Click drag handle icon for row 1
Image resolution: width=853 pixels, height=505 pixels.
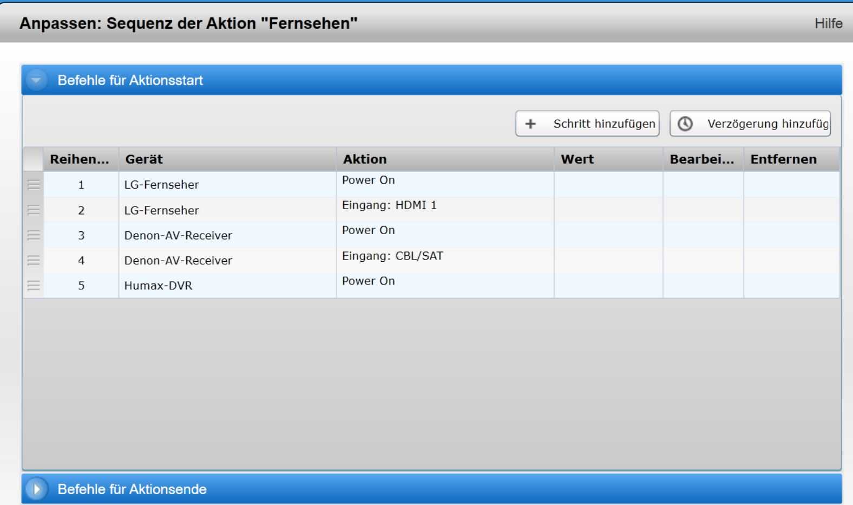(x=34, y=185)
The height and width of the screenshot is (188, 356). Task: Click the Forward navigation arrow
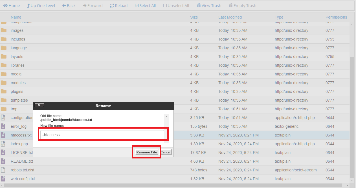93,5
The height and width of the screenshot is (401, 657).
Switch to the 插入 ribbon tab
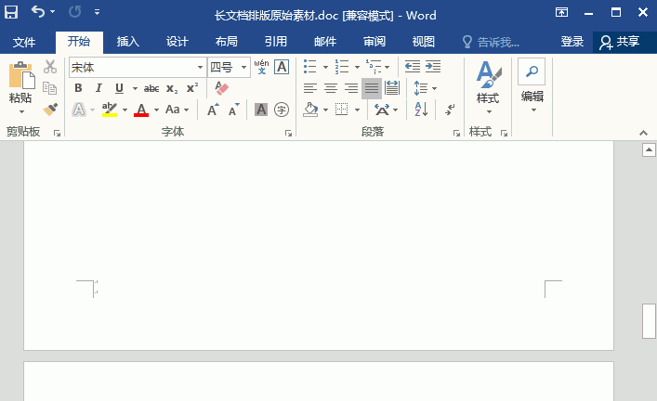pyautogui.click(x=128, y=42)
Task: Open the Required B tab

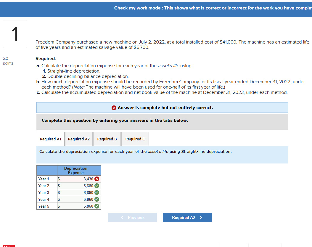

※

■ **Problem statement**: The result should be the listing above, restated exactly, with no pictures in it.

■ **Solved exercise**:
Click drag handle icon for row 1
Image resolution: width=853 pixels, height=505 pixels.
(x=34, y=185)
The height and width of the screenshot is (188, 356). Task: Click the Forward navigation arrow
93,5
The height and width of the screenshot is (401, 657).
Switch to the 插入 ribbon tab
pyautogui.click(x=128, y=42)
Task: Open the Required B tab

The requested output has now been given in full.